Harry Carr Los Angeles City of Dreams (Illustrated by E.H. Suydam), D. Appleton-Century Co.: NY, 1935, 402 pp., 1918, 1880s, 1860s
Chapter XXVI Our Literati
[p. 340] "Major Horace Bell's Reminiscences of a Ranger is scarcely less significant than Ramona. As Helen Hunt Jackson saw the leisurey pastoral life, so Major Bell saw the little pueblo from the far end of the hotel bar. He wrote with the gusto of the third tequila cocktail, with Mike, the bar-keeper, wiping the damp off the baize table to make room for the writing materials. Ramona is Louisa M. Alcott listening to mission bells . . . a pastoral played with plaintive flutes. Reminiscences of a Ranger reads as though played on a cracked piano in the back room, with a cigarette making yellow smut on the ivory. It is a swaggering, bawdy, delightful record of a little gringo-Mexican town. Some other author is likely to produce another Ramona out of faded dresses packed in trunks and yellowed diaries. But no one else will ever write another Reminiscences of a Ranger.
"Helen Hunt Jackson died in 1884 [1885], but Major Bell was in my time. I knew him well-a pompous, strutting old gentleman who affected a Kentucky colonel, black, planter sombrero and military capes. He looked exactly like his literary style-hifallutin, swaggering and compelling . . . a D'Artagnan, practising law in a frontier town.
"Major [Horace] Bell [1830-1918] had served in the Civil War and came to California in the sixties. His uncle was Alexander Bell, a respected pioneer of parts and influence. The major came to San Pedro by boat and tells of his first mad ride to the pueblo in one of Phineas Banning's stages.
"The pueblo then had about five thousand people-with mud holes in the street, adobes and saloons enough to liquidate a center of population. The major seems to have made [p. 341]a bee-line for the Bella Union bar with the unerring instinct of a carrier-pigeon.
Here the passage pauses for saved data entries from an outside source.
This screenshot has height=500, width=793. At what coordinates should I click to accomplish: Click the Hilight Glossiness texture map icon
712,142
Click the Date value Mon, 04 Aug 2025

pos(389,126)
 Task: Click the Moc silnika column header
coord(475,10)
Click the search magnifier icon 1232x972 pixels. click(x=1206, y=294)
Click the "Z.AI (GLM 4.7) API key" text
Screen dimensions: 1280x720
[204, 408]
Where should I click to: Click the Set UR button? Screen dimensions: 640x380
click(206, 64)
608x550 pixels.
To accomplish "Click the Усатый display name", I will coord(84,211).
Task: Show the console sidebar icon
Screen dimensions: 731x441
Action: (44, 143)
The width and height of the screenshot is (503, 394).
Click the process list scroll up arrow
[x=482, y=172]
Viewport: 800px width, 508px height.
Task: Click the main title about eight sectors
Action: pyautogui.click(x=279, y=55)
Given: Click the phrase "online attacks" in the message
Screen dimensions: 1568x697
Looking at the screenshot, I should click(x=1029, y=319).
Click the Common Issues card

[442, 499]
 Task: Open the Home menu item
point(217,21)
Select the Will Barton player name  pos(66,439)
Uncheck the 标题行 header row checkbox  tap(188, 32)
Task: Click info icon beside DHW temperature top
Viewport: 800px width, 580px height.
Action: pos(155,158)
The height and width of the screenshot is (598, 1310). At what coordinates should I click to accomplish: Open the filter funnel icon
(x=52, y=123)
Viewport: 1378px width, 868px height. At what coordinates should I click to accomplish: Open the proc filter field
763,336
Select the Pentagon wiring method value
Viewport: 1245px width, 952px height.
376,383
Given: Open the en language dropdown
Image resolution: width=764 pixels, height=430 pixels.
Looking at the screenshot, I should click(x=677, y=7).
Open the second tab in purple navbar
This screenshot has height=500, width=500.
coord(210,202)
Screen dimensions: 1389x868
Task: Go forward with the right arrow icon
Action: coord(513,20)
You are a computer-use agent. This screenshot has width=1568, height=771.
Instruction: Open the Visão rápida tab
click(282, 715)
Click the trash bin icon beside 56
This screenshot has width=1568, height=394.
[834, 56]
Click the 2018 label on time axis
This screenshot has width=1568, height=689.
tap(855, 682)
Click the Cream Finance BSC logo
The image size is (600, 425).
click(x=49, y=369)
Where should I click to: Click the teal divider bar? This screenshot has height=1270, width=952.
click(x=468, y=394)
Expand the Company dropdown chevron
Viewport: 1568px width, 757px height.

Thereafter he attended all the fandangos; saw most of the gun-fights and knew all the scandals; joined an illegal filibustering expedition to Nicaragua; but helped organize the volunteers-the Rangers-who ran down the last of the great Calfornia bandits-Joaquín Murietta. I never saw Major Bell on horseback but I am willing to wager that his tapaderos were so long that they swept the ground; that his saddle had more silver geegaws and that the wheel in his horse's bit made more noise than any of the other silver bits.
"[p. 341] The major kicked out the box from under one of the last murderers lynched in the pueblo, and carried on several feuds with gusto and high drama . . .
"[p. 342] . . .
"For several years, Major Bell [1830-1918] ran a weekly newspaper called the Porcupine [1882-1888] and its quills were as poison arrows. He had a pen that seared and scalded. His particular animosity was the equally pompous Colonel G.J. Griffith who gave Griffith Park to the city [Los Angeles].
" . . .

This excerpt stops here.